Stored items:
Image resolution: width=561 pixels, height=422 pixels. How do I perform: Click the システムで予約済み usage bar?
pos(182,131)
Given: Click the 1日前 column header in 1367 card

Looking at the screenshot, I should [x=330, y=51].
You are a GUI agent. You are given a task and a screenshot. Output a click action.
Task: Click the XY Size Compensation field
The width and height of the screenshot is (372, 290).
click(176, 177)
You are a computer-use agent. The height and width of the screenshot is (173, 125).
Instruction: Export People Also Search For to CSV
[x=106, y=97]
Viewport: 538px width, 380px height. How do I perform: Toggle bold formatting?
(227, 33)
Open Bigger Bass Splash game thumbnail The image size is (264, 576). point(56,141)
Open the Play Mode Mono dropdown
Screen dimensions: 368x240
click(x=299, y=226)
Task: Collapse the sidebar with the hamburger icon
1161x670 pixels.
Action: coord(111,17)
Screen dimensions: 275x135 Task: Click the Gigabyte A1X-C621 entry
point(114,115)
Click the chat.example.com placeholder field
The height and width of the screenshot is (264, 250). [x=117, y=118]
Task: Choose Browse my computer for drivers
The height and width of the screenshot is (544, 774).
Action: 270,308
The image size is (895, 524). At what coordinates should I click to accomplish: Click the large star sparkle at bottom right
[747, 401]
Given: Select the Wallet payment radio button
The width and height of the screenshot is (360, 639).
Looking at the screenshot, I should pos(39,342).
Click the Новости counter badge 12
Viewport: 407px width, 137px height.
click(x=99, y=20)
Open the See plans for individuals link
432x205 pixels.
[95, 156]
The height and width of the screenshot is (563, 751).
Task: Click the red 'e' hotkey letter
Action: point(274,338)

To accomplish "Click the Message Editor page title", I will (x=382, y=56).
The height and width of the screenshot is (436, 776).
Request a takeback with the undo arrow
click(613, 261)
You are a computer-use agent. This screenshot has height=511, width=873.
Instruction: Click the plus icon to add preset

== Task description ==
Count every line above that holds the string "agent" and give the total, nothing more.

== Output for this task ==
3